▼▼▼
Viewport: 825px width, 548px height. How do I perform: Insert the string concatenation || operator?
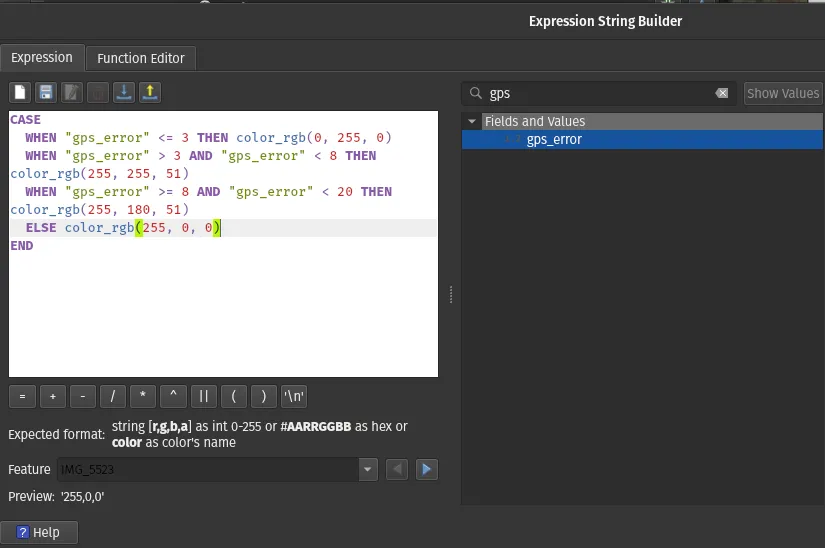coord(203,396)
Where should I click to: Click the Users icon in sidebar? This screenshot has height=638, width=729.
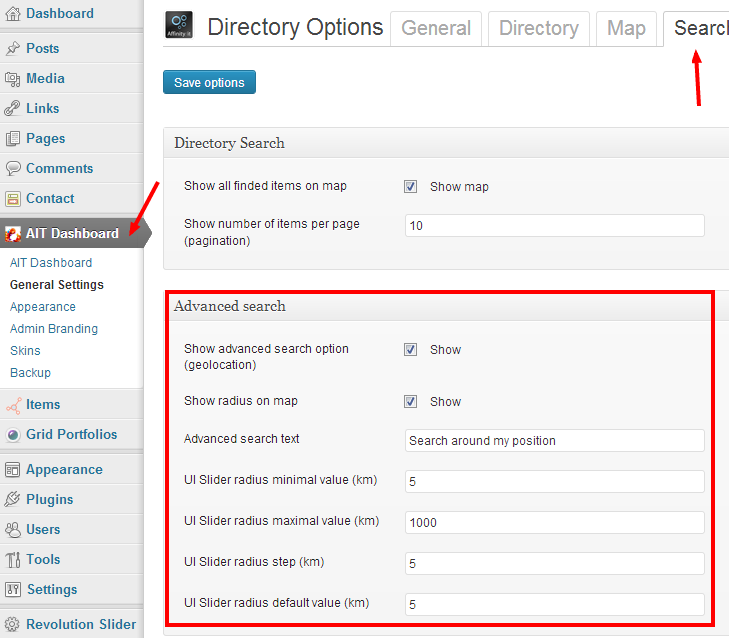[x=13, y=529]
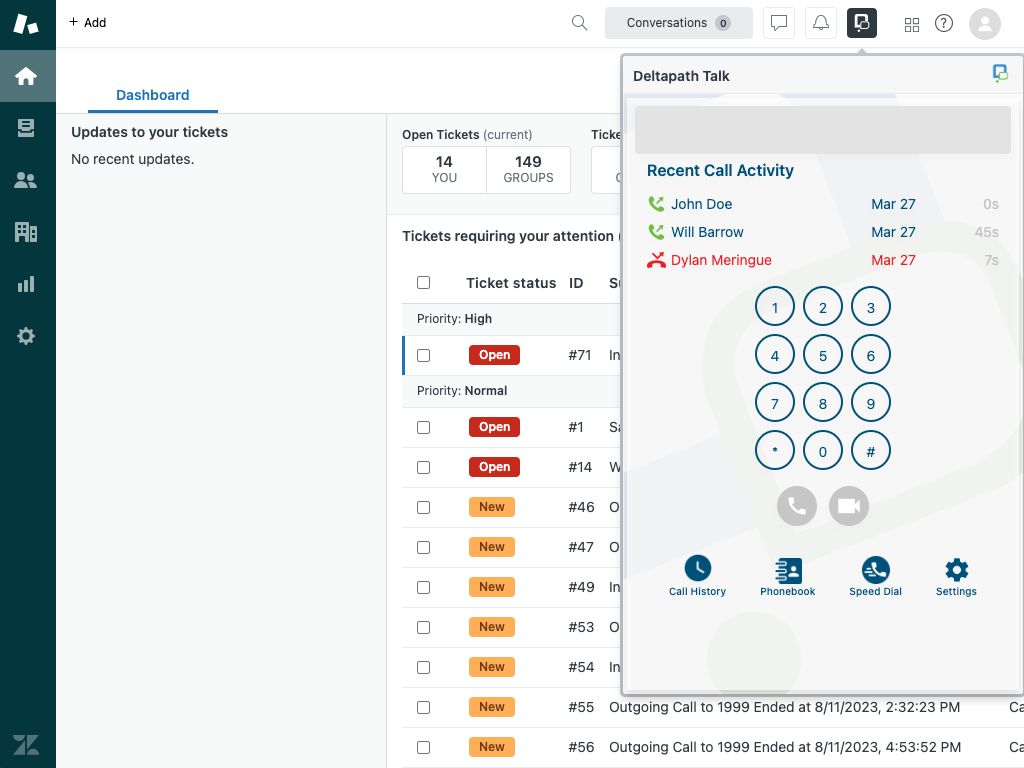This screenshot has height=768, width=1024.
Task: Start a video call with camera icon
Action: pyautogui.click(x=849, y=506)
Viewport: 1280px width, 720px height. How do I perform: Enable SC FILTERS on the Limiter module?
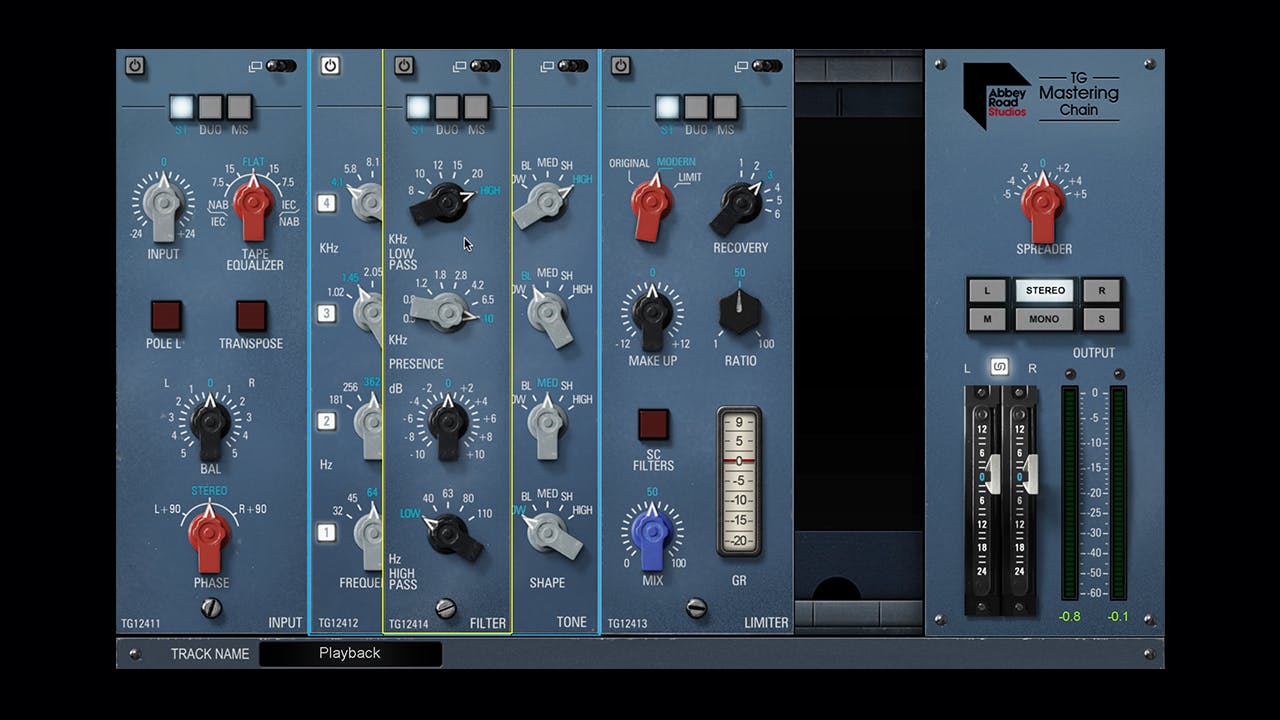652,422
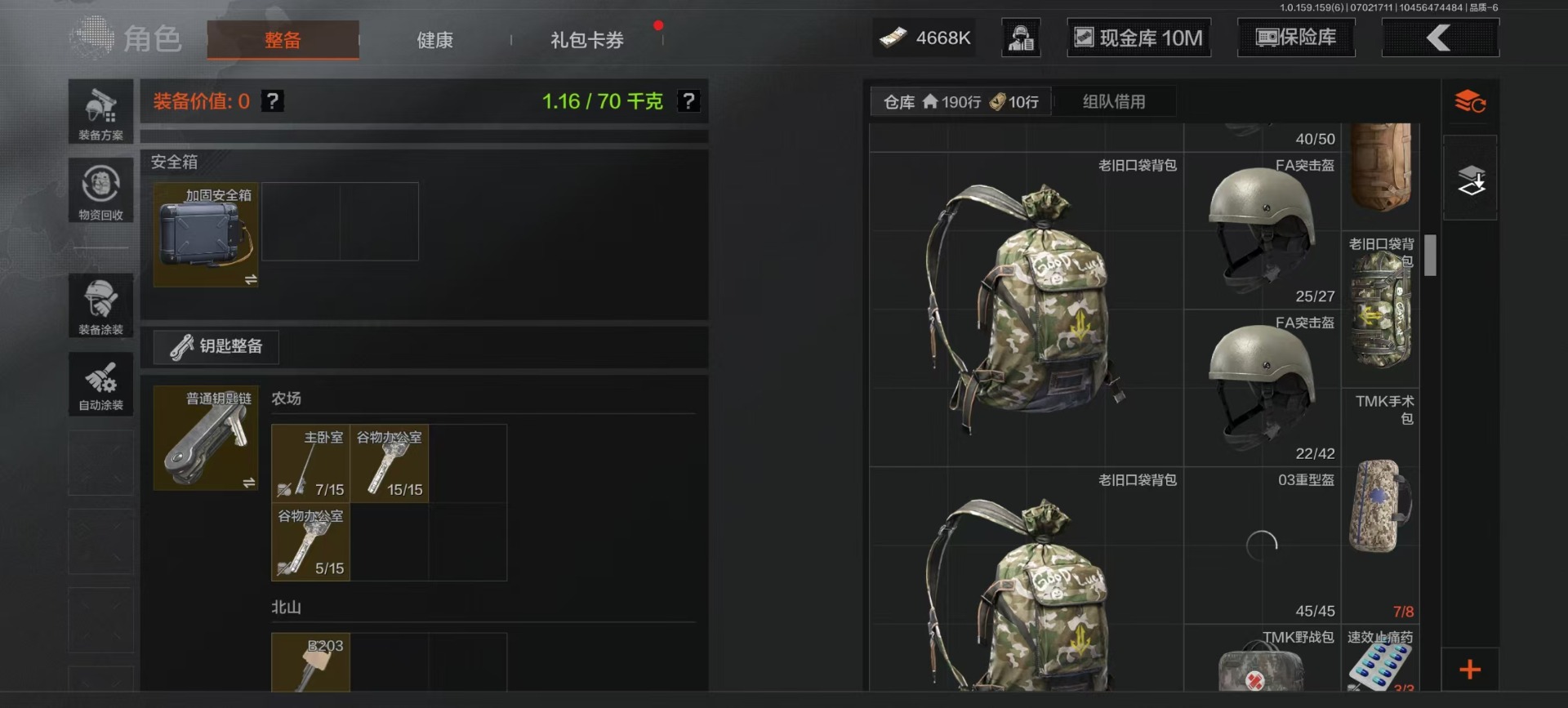Viewport: 1568px width, 708px height.
Task: Click the back arrow chevron button
Action: click(x=1440, y=38)
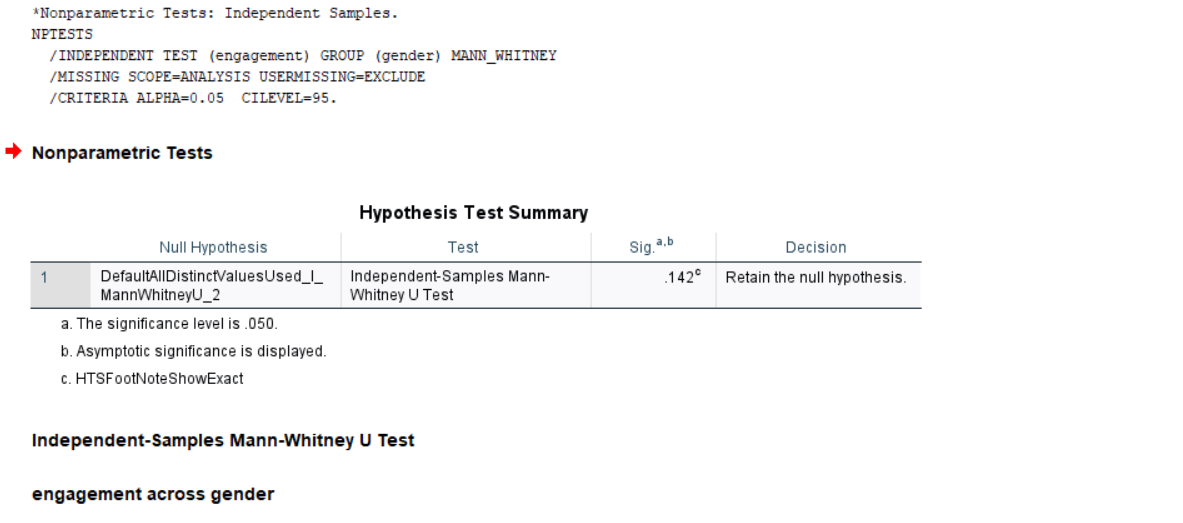
Task: Click the Sig. column header
Action: (651, 246)
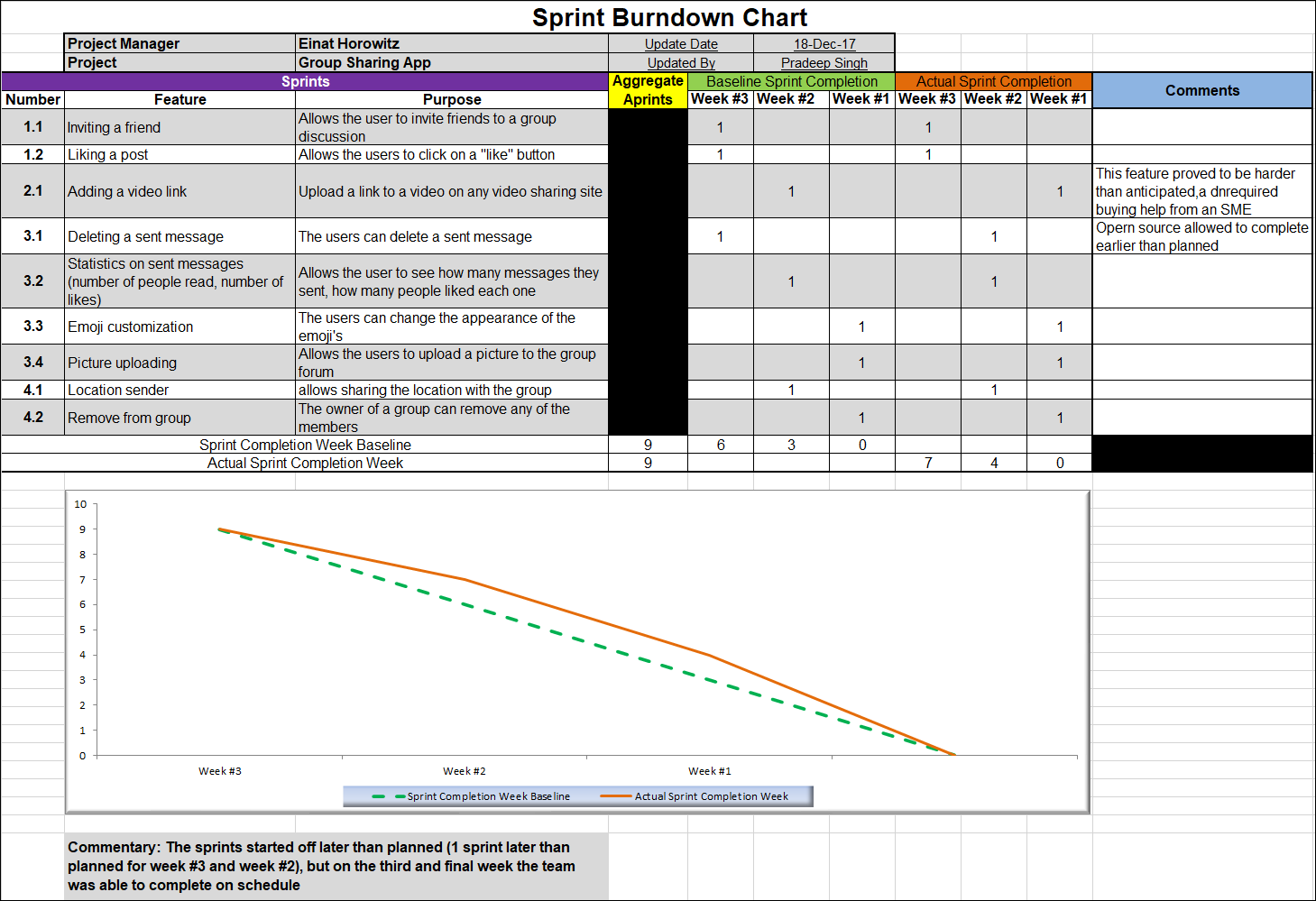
▲▲▲
Extract every line of the entries above and reproduce each one word for word, leaving out the pictures.

## Answer to the exercise
Viewport: 825px width, 548px height. How do I perform: Insert the string concatenation || operator?
coord(203,396)
Where should I click to: Click the Users icon in sidebar? This screenshot has height=638, width=729.
[x=13, y=529]
This screenshot has height=768, width=1024.
Task: Start a video call with camera icon
Action: pyautogui.click(x=849, y=506)
Viewport: 1280px width, 720px height. How do I perform: Enable SC FILTERS on the Limiter module?
652,422
Viewport: 1568px width, 708px height.
Task: Click the back arrow chevron button
Action: click(x=1440, y=38)
Task: Click the Sig. column header
Action: (651, 246)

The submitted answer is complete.